[RPG] Where is the origin of the “Duck in a Dungeon” trope

history-of-gamingterminology

Let's say your party is in the second floor of a dungeon, and you just arbitrarily see a duck, in the dungeon. The act of there being a duck in a dungeon should provoke a fight or flight response because there's obviously something horribly wrong going on.

Where does this come from exactly? I'm aware of the Duck of Doom Munchkin card, but I'm almost positive that this trope has roots in a system or game prior to the actual creation of Munchkin.

Best Answer

I think the origin is Munchkin actually.

Munchkin has a Duck of Doom card, but per a question about it on Board & Card Games SE, linked in a comment by indigochild, there's no real source for the duck of doom joke, other than the legendary sadistic tendencies of certain gamemasters to turn any potential action into a player death. So what would would be the last thing anyone would think of to bring certain dooooooooooom?

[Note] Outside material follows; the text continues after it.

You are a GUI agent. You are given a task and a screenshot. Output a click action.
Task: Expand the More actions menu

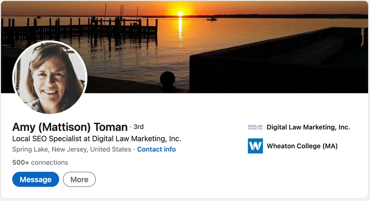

A little yellow rubber ducky? Brilliant!

For actual RPGs that are centered around the grim black comedy of death after death, the duck doesn't quite fit. For a tongue-in-cheek game like Munchkin, it fits. So I think that answer (currently top/accepted) referencing Gygax's work is correct, there was no previous origin.

Possibly Munchkin has now been around long enough, and the duck meme-worthy enough, that GMs are now using it as a "fair warning, I need to kill someone now" sign.